Chapter 39 Key Takeaways: Beyond Assembly

Open Assembly Language Project

Chapter 39 Key Takeaways: Beyond Assembly

Compilers transform source code through a pipeline: lexing → parsing → AST → IR (LLVM IR / GCC GIMPLE) → optimization passes → instruction selection → register allocation → instruction scheduling → assembly. Each stage has a specific role; understanding the pipeline explains why the output looks the way it does.
Optimization happens on the IR, not on source or assembly: constant folding, inlining, loop vectorization, dead code elimination, and dozens of other passes transform the IR before code generation. This is why -O2 and -O0 produce radically different assembly from identical source code.
Register allocation is graph coloring: build an interference graph where variables that are simultaneously live cannot share a register. Color the graph with N colors (physical registers). Variables with more simultaneous peers than available colors get spilled to the stack. This explains why optimized code has fewer stack accesses.
JIT compilation generates machine code at runtime: the pattern is mmap(PROT_RW) → write instruction bytes → mprotect(PROT_RX) → cast to function pointer → call. This is the same pattern flagged as suspicious in malware — and it IS the legitimate mechanism that V8, HotSpot, LLVM ORC, and every JIT compiler uses.
Machine code bytes are just data: 0xB8 0x2A 0x00 0x00 0x00 0xC3 is mov eax, 42; ret. Writing these bytes to executable memory and calling the result is exactly what the CPU executes — indistinguishable from compiler-generated code.
WebAssembly is a portable stack-machine ISA: code pushes and pops values from a stack rather than using named registers. All memory accesses are bounds-checked against a linear memory region. Control flow only branches to declared labels. These properties make WASM safe to run from untrusted sources in browsers.
WASM → native via JIT: browsers JIT-compile WASM to x86-64 (or ARM64) for efficient execution. The WASM stack-machine IR is compiled to a register-machine output.
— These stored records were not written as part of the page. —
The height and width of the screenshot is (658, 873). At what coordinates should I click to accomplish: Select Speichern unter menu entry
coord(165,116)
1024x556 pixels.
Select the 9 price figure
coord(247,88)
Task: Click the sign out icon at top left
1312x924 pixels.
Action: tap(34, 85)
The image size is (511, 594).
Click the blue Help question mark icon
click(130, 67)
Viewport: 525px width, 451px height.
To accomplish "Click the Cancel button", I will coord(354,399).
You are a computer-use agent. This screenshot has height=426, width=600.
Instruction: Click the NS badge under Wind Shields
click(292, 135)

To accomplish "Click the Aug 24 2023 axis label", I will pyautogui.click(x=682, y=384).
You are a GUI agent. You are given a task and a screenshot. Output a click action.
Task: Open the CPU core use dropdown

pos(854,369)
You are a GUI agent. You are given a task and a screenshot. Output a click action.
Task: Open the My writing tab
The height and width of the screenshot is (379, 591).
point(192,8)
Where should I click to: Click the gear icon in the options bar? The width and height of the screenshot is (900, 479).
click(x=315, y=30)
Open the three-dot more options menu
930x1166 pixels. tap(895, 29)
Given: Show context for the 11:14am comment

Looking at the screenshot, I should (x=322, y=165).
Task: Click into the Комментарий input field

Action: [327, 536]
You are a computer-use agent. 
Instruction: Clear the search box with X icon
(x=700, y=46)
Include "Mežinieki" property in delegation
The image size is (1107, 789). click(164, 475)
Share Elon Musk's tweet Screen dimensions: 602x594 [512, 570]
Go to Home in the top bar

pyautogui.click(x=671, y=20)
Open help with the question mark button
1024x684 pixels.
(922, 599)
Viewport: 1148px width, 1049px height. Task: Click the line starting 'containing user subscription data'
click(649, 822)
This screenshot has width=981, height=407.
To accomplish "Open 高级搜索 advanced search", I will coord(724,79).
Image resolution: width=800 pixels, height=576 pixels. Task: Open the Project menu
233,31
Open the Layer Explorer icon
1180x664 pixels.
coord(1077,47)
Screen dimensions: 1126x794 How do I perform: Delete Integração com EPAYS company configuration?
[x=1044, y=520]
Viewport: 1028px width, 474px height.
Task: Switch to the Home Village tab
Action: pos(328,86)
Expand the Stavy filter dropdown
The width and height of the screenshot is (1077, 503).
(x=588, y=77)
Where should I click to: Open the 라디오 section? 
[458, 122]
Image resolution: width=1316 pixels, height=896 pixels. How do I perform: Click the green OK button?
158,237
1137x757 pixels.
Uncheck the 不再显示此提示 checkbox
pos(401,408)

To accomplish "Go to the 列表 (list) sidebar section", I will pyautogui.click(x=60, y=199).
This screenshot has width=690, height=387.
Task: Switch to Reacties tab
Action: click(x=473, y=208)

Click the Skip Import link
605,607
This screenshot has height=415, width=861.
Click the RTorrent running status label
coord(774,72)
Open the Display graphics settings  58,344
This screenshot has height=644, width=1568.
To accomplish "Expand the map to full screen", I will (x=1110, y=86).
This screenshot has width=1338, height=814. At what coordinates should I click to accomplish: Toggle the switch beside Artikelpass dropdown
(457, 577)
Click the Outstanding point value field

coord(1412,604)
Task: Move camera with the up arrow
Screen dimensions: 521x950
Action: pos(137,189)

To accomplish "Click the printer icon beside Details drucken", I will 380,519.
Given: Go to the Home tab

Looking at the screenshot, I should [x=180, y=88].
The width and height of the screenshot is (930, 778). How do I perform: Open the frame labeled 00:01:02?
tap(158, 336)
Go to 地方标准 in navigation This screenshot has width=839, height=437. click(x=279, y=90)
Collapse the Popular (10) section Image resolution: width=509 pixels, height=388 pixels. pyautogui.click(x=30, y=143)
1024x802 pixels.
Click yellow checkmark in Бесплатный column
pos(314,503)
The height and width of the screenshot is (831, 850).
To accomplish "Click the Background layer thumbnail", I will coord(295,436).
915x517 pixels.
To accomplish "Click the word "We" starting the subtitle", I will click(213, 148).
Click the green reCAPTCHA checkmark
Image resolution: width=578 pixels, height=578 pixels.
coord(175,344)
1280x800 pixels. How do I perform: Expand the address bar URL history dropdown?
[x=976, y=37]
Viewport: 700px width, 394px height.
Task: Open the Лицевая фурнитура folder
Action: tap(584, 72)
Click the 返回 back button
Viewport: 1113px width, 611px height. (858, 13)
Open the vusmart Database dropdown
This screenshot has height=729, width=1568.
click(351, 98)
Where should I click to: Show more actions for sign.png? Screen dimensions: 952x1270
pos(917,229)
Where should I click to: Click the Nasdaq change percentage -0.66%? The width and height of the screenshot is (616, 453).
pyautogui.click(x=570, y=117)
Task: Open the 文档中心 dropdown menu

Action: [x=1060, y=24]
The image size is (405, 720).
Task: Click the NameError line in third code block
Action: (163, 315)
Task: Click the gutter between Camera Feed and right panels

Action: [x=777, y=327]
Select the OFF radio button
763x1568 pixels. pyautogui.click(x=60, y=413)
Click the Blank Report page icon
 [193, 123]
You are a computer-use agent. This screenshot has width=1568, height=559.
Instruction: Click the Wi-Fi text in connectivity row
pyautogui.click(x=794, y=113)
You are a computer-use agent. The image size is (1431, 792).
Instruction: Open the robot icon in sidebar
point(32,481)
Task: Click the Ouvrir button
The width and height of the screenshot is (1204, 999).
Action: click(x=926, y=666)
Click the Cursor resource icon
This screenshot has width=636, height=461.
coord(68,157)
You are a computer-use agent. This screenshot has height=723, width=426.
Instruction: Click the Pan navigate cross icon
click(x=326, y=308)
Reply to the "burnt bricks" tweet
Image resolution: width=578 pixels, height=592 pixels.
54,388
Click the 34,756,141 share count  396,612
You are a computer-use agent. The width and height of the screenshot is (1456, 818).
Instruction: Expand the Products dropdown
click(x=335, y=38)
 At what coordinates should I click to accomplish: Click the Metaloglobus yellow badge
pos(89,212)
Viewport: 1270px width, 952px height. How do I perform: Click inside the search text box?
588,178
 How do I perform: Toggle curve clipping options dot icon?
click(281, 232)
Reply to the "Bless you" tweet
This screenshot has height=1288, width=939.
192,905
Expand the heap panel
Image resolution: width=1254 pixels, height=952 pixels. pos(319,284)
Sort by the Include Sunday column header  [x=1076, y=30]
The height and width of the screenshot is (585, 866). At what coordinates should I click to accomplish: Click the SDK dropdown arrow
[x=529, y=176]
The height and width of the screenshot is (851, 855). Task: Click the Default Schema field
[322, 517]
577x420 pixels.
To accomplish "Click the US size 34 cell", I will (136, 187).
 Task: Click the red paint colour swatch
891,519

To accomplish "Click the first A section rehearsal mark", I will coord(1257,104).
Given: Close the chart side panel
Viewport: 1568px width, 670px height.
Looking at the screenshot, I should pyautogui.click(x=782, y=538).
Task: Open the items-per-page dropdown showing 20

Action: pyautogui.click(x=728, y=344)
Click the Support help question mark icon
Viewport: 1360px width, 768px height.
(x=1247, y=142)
V8 uses two tiers: Liftoff (fast baseline) and TurboFan (optimizing, for hot functions).
RISC-V is the open ISA: no license fees, no paperwork, no NDA. Anyone can build a RISC-V CPU. The political and economic significance — especially China's domestic RISC-V push — is accelerating hardware availability. RISC-V syntax and conventions are very similar to ARM64.
ARM64 and RISC-V share Linux syscall numbers (64 for write, 93 for exit): both use the unified POSIX-aligned syscall table. x86-64 has its own historic numbering (1 for write, 60 for exit). This is a deliberate design decision in the Linux kernel.
RISC-V pseudo-instructions improve readability: li expands to addi rd, x0, imm for small values or lui + addi for large ones. la expands to auipc + addi. mv expands to addi rd, rs, 0. ret expands to jalr x0, x1, 0. The hardware only sees the real instructions.
GPU execution is SIMT (Single Instruction Multiple Threads): 32 (or more) threads execute the same instruction simultaneously on different data. Divergent branches serialize — threads that take the other path stall. This is SIMD at a much larger scale than CPU SIMD vectors.
CUDA PTX is NVIDIA's stable virtual ISA: PTX → SASS (the actual hardware ISA) via the driver's JIT. Writing CUDA at the PTX level is analogous to writing LLVM IR — portable across GPU generations. Understanding PTX builds on the SIMD concepts from Part VI.
The compiler generates lea for small-constant multiplications because LEA's addressing modes (base + index*scale + displacement) perform x*2, x*4, x*8, and combinations like x*3 (as x + x*2) more efficiently than imul for small multipliers.
WASI extends WASM beyond browsers: WebAssembly System Interface provides standard OS-like services (file I/O, network) for WASM running natively via wasmtime or wasmer. "Compile once, run anywhere" — with better performance and security guarantees than Java's equivalent promise.
Assembly knowledge transfers to every future architecture: the concepts — registers, memory addressing, calling conventions, syscalls, interrupts — are universal. Only the register names, instruction encodings, and hardware details differ. Having mastered x86-64 and ARM64, understanding RISC-V, MIPS, or any future ISA is a matter of days, not months.